Give me historical feature values for this set of features.

And then you can say you can optionally filter those feature values to a set of user IDs or transaction IDs or whatever entity of your features are associated with. You can also filter the features that you want to the feature store to return to you

by a time range.

And you can also, of course, say, hey. Don't filter it by anything for these 17 different features. Just give me all the historical data that you have since the dawn of time and for all of the

users or transactions or whatever it is that you've ever ingested into the feature store. And then

the feature store would return a data frame to you on which you do your training to generate your model. And then later on, when your model is running in production,

you need to now fetch feature values for a given entity, for a given instance on which you wanna make a prediction. So for instance, for in the example of the Uber Eats recommendation,

you have

a user who opens up the app, and that user is associated with a unique ID,

and then your back end system,

which hosts the model and wants to make a prediction, will then call out to Tekton and say, hey. Give me

feature values

for

user x, y, and z.

And you would then specify, like, which features do you actually care about. Is it the cuisine that this user has most frequently

ordered from in the last 7 days,

or is it what that user has just most recently clicked on?

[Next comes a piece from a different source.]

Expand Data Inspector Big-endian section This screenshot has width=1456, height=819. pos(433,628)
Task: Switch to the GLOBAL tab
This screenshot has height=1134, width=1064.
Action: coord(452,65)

And then going back to another element that you brought up in terms of managing the life cycle of machine learning operations is the concept of monitoring

where I know that there is monitoring that you would do on the actual actual deployed model to determine things like concept drift. But I also know that with feature definitions,

there's the possibility of drift there and that you wanna monitor those. So I'm wondering if you can just

give a bit of an overview about what types of information you're looking at when you're monitoring a feature within a feature store and some of the signals that you might be looking at to determine

when you might need to update the definition of a model or redefine it entirely?

So typically, what I wanna make sure is that

the statistics

of your features

do not change too much over time as your model is running in production.

So for instance, for numerical features, you would look at the mean or the standard deviation and stuff like that and make sure that

those stay within

certain bounds, typically within the bounds

that you've observed when you generated the training dataset in the first place.

Because if there's massive drift across any of these statistics, then that would typically mean that you should retrain your model because

the world could have just changed and it just looks different now. And you've trained your model on the state of the world and what it looked like a couple weeks, months, whatever it is ago.

And if the statistics and the data don't look

anymore like what they did when you first trained the model in the first place, then your model may just make really poor

predictions. And so it's super important to

not just monitor

the predictions themselves and to check whether they're drifting,

but to monitor upstream

also how are the features themselves behaving and how are they changing over time.

Because if you imagine that a model depends, say, on a 1000 features or

so, if you were to only

monitor the the predictions themselves,

if anything looks off here, it would be very hard to tell

why does anything look off,

what's the root cause for it,

and you may even

notice way too late that something has changed because it's, like, oftentimes very minuscule, very tiny changes that may only be happening on, like, say, 1 or 2 features

out of the 1, 000 features. And so you really wanna be looking at all of the individual features in production

and remain confident that the distributions and the statistics of them are not changing too drastically over time.

Another aspect

of the feature life cycle is the idea of versioning where you do have the original definition. You maybe then decide based on your monitoring that you need to tweak some of the parameters for

this derivation function, and so then you redeploy it.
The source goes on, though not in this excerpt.